Your goal:
Once you find the line containing "Task: Click the Place column header", output it and every line after it to the end of the records, exactly.

Extracted entries Start Marker

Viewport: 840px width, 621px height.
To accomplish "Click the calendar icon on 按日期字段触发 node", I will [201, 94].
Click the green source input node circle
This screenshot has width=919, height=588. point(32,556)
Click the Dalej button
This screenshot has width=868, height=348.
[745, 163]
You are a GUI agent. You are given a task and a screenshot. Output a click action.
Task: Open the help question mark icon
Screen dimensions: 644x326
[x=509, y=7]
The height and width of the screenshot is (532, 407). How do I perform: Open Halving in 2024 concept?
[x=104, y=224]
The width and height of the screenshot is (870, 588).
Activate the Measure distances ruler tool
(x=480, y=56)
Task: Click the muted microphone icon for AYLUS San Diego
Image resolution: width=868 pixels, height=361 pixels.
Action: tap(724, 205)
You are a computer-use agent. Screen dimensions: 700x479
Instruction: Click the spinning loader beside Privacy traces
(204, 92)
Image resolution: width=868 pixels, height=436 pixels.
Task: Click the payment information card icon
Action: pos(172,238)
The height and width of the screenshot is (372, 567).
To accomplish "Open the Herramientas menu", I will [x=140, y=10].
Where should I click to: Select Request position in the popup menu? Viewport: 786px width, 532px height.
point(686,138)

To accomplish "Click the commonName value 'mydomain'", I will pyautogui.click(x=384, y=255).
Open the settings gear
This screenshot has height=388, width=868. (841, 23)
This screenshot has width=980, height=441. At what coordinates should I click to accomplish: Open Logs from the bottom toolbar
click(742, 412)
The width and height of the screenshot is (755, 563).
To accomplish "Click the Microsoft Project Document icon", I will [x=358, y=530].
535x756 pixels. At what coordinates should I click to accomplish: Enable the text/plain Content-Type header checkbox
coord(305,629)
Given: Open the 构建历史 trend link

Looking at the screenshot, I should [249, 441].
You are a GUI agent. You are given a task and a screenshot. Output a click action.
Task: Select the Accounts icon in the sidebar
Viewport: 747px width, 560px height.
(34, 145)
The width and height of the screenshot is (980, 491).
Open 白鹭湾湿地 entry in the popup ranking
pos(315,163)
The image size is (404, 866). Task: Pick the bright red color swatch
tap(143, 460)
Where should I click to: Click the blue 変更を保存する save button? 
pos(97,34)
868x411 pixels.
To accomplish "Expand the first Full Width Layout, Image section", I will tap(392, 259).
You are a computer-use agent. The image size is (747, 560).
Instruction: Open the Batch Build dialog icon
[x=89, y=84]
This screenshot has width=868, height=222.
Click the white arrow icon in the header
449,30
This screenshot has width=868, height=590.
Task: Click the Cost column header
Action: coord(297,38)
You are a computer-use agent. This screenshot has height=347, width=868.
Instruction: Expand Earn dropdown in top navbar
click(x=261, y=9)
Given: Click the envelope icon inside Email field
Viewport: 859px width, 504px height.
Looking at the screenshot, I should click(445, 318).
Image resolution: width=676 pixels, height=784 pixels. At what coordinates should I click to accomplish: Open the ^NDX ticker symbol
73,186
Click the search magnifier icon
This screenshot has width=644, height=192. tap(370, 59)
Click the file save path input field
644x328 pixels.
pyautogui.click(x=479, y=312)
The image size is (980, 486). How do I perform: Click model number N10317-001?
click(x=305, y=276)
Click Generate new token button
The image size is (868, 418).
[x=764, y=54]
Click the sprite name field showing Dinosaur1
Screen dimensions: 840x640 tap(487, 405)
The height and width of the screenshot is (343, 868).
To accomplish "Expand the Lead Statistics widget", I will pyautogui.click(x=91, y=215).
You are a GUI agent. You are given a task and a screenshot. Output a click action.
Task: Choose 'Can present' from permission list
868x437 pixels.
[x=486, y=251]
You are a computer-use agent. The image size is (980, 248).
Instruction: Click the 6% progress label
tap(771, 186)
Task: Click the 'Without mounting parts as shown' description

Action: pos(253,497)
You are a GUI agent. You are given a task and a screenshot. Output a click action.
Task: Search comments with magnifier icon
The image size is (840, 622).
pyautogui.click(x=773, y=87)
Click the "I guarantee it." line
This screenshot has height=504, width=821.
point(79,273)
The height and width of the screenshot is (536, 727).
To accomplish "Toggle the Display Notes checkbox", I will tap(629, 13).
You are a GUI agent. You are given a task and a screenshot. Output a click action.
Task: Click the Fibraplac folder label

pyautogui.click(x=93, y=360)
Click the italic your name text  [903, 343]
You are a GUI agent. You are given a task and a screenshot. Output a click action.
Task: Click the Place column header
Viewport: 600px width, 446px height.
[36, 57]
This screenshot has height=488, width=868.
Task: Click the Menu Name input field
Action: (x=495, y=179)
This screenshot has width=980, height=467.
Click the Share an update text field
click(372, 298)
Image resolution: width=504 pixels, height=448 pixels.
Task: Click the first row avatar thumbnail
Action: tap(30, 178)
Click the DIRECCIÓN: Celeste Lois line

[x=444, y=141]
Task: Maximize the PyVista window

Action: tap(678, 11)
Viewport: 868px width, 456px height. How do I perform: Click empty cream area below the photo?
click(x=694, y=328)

Extracted entries End Marker

Response to the exercise:
Task: Click the Place column header
Viewport: 600px width, 446px height.
[36, 57]
This screenshot has height=488, width=868.
Task: Click the Menu Name input field
Action: (x=495, y=179)
This screenshot has width=980, height=467.
Click the Share an update text field
click(372, 298)
Image resolution: width=504 pixels, height=448 pixels.
Task: Click the first row avatar thumbnail
Action: tap(30, 178)
Click the DIRECCIÓN: Celeste Lois line

[x=444, y=141]
Task: Maximize the PyVista window

Action: tap(678, 11)
Viewport: 868px width, 456px height. How do I perform: Click empty cream area below the photo?
click(x=694, y=328)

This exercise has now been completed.